- What the task requires:
From the forum question about counting Secondary Identifiers, extract word for word the part that opens with the words containing "Reputation: 569" and closes with "as defined below.".

- Document extract:
■ ■ ■ ■ ■ ■ ■

Reputation: 569
I feel like this shouldn't be that hard, but I'm having trouble getting a data structure in mind that will give me what I want. I have a large amount of data and I need to find the instances where there are multiple Secondary Identifiers
as defined below.
Primary Identifier,Secondary Identifier,Fruit
11111,1,apple
11111,1,pear
22222,1,banana
22222,1,grapefruit
33333,1,apple
33333,1,pear
33333,2,apple
33333,2,orange
That might not be a great example to use - but basically only two of the columns matter. What I'd really like is to return the Primary Identifiers
where the unique count of Secondary Identifiers
is greater than 1. So I'm thinking maybe a HashTable
would be my best bet, but I tried to doing something in a pipeline oriented way and failed so I'm wondering if there is an easier method or Cmdlet
that I haven't tried.

■ ■ ■ ■ ■ ■ ■

- Material provided:
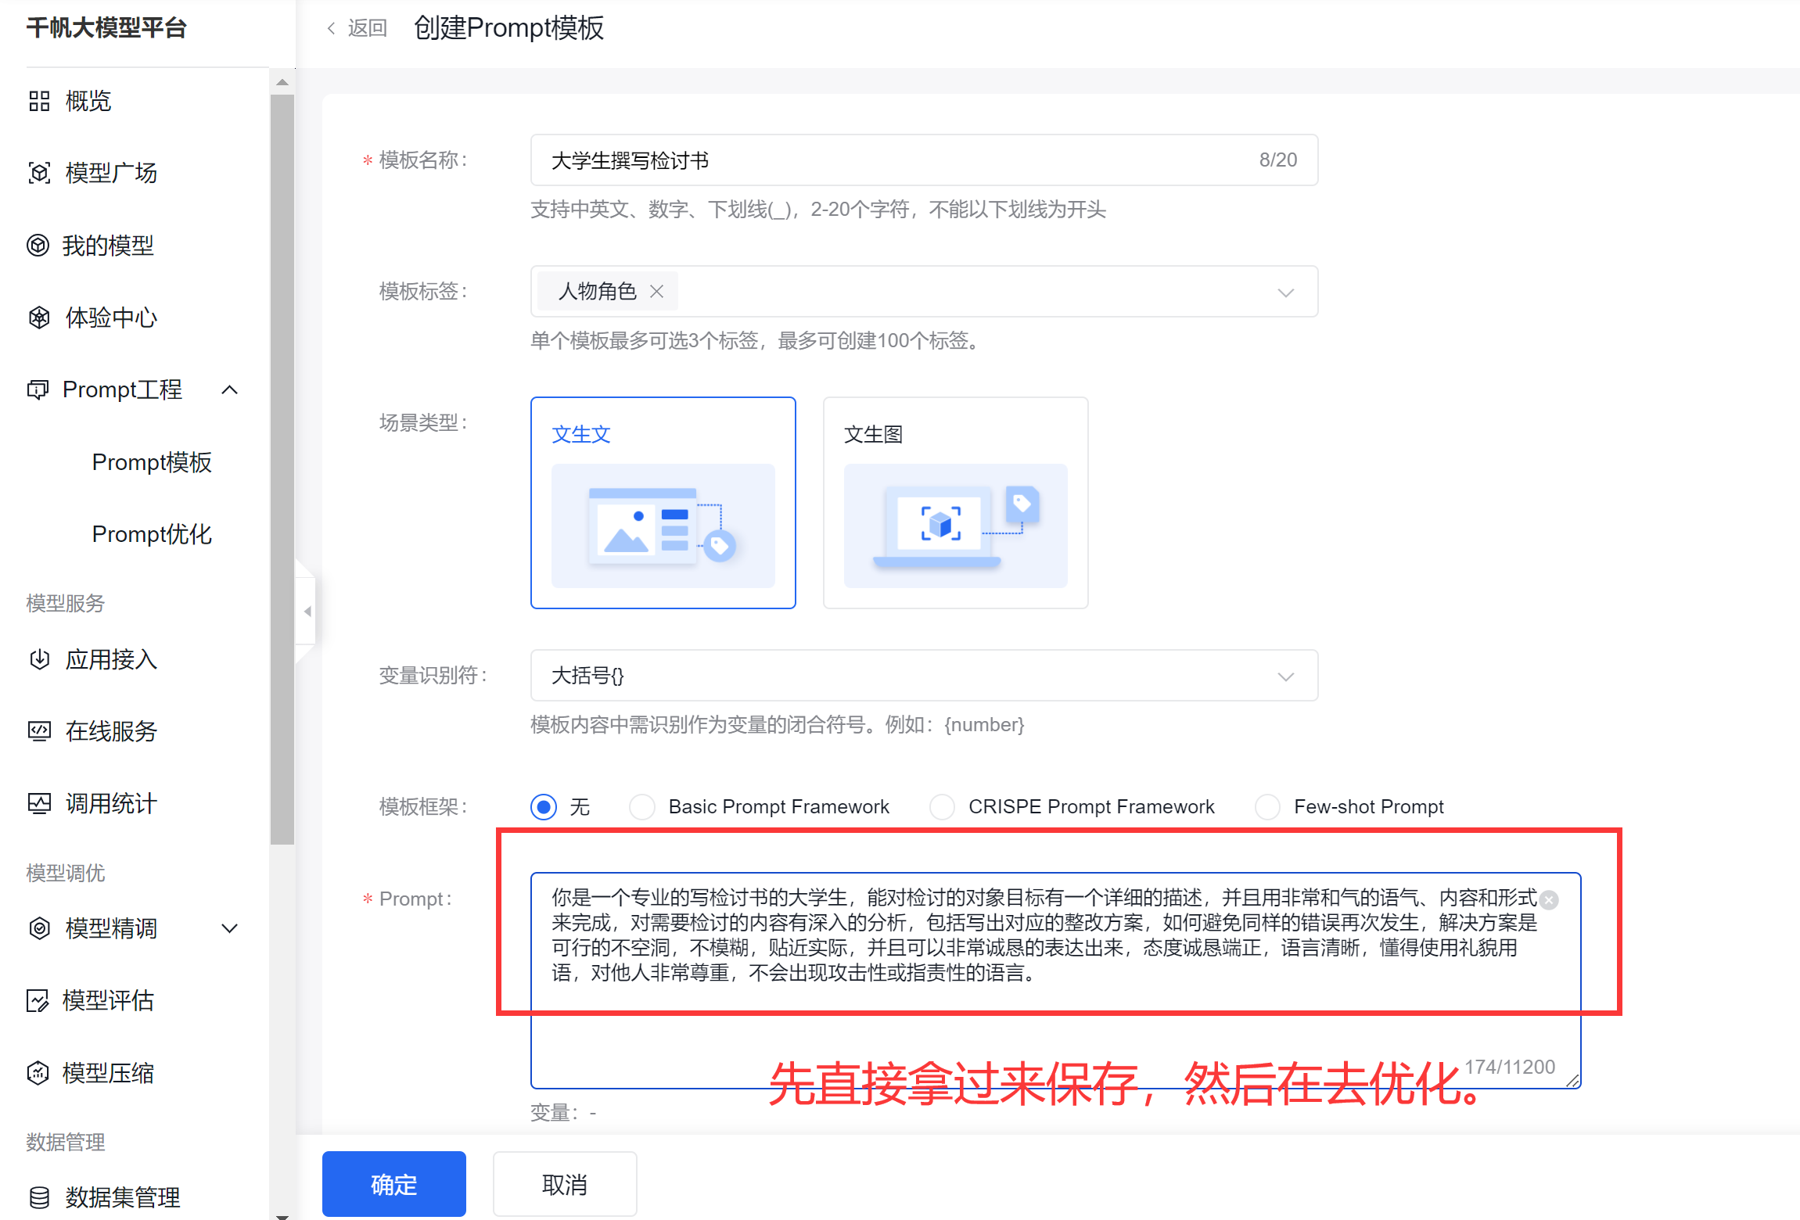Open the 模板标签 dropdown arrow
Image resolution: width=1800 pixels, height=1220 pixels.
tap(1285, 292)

■ ■ ■ ■ ■ ■ ■

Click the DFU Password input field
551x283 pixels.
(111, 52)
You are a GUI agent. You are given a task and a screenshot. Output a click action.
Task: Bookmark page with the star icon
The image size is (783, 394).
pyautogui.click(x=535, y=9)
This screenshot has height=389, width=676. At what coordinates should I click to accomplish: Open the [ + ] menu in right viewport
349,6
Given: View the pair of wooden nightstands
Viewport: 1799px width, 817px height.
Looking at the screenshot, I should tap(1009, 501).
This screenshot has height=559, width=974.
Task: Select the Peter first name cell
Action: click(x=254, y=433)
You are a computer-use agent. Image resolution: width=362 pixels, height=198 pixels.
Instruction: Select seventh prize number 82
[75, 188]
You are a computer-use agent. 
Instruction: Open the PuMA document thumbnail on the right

■ ■ ■ ■ ■ ■ ■

- Response below:
Reputation: 569
I feel like this shouldn't be that hard, but I'm having trouble getting a data structure in mind that will give me what I want. I have a large amount of data and I need to find the instances where there are multiple Secondary Identifiers
as defined below.